* What is being asked
Could you reproduce, word for word, everything below from the line containing "You are a computer-use" down to the line containing "Instruction: Open the My Tickets title", with both of those lines included and no others?

* Input
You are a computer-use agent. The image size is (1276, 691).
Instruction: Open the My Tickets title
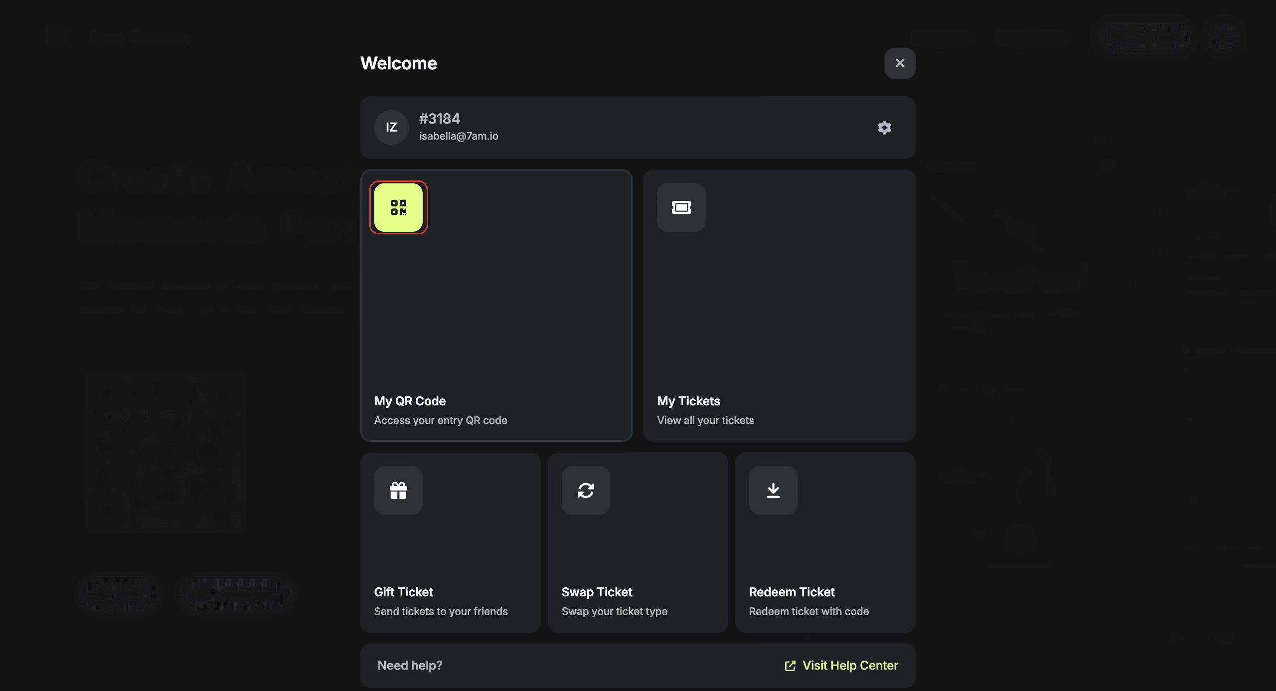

...

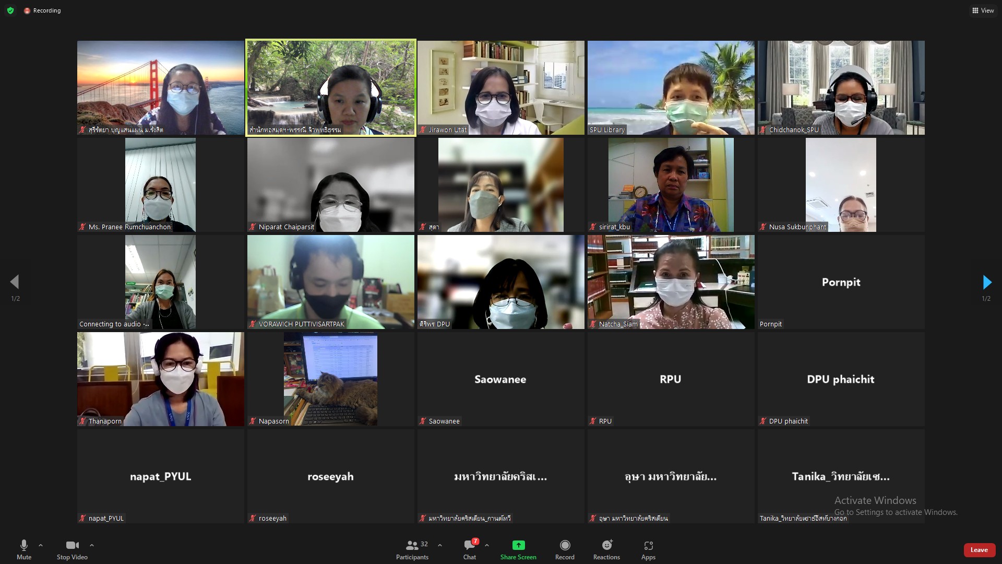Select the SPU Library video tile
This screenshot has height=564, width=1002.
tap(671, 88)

* Result for this task
You are a computer-use agent. The image size is (1276, 691).
Instruction: Open the My Tickets title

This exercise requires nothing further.